# START OF EXTRACTED RECORDS

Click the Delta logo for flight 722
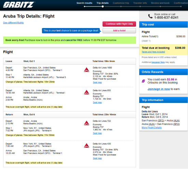188x169 pixels. tap(86, 123)
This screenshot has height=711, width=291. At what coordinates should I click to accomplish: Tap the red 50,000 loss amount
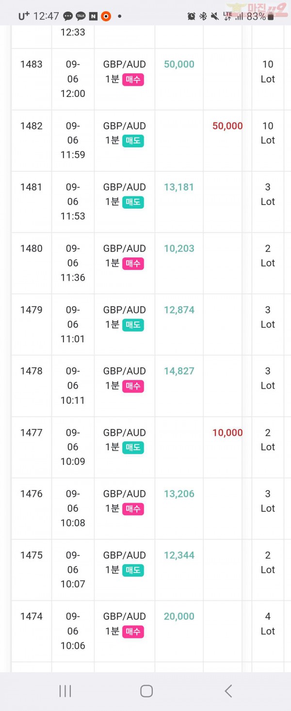click(227, 126)
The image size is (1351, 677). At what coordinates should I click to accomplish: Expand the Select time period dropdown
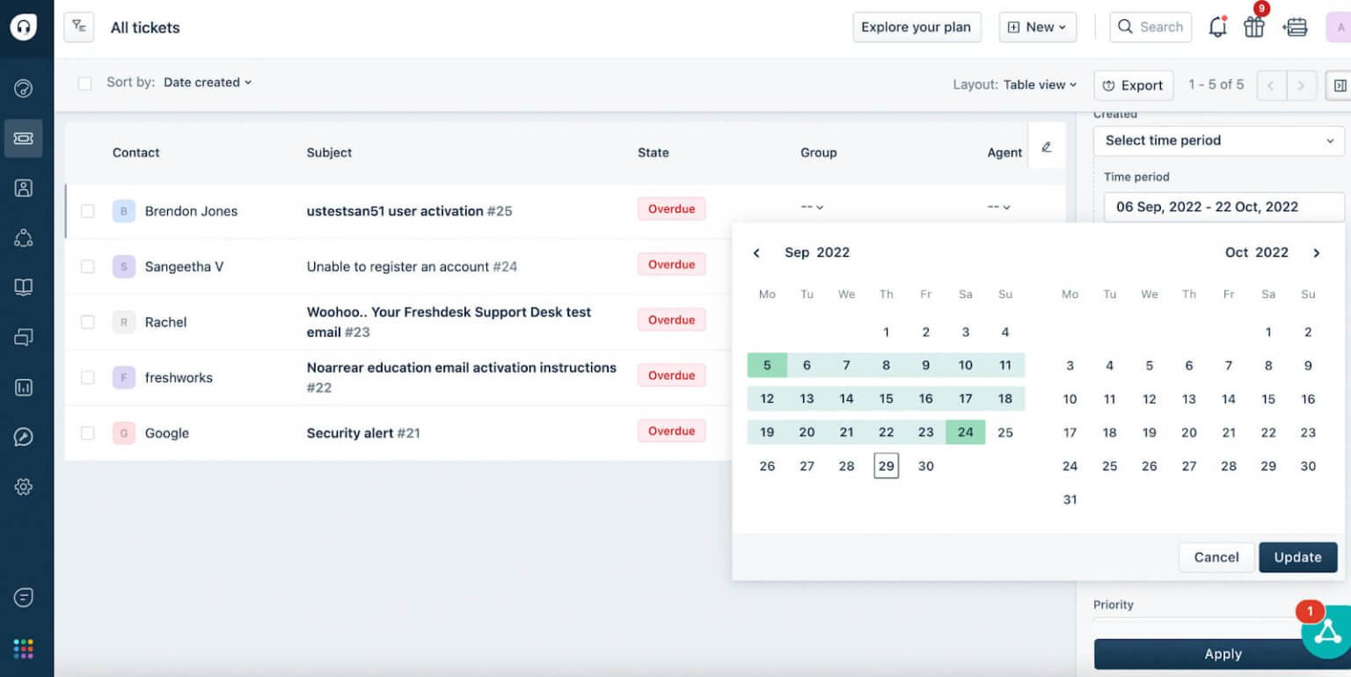[x=1218, y=141]
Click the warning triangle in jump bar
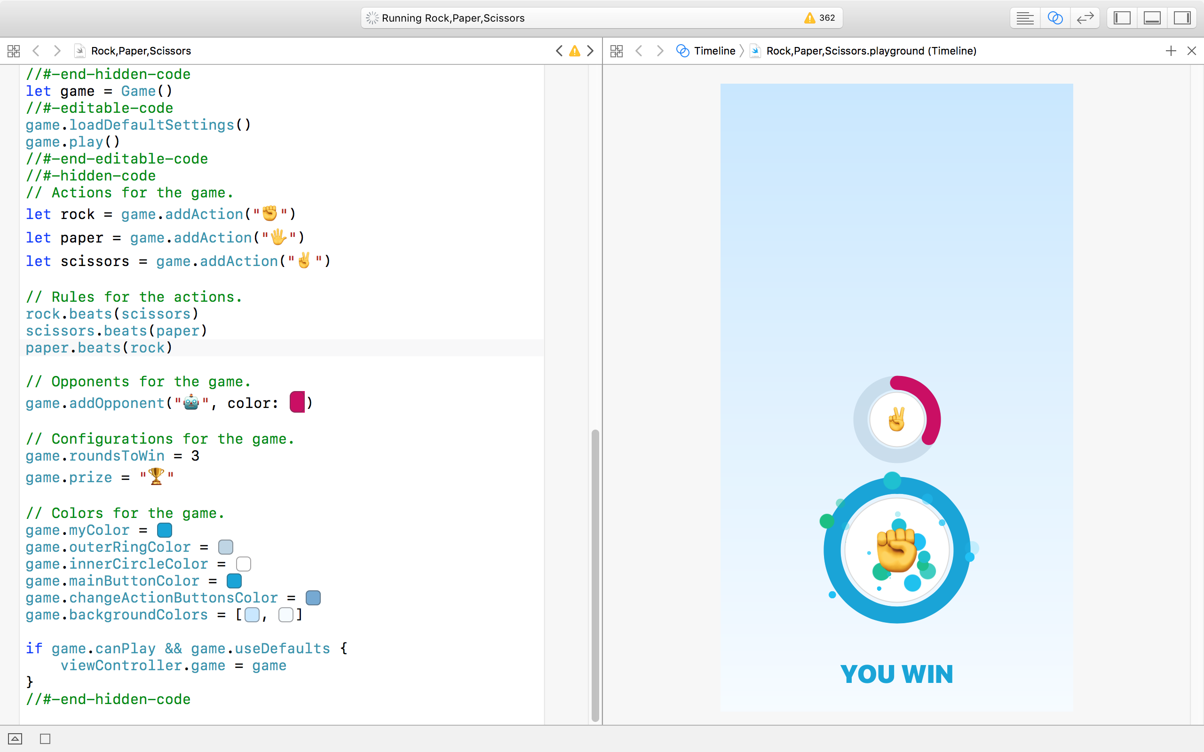 [x=575, y=51]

# END OF EXTRACTED RECORDS

Set down, word for word, the lines of the listing from the one containing "The image size" through the end of the listing, both included. Leave the pictures out.

#### EXERCISE ANSWER:
The image size is (1351, 677). At what coordinates should I click to accomplish: Expand the Select time period dropdown
[x=1218, y=141]
Click the warning triangle in jump bar
 [x=575, y=51]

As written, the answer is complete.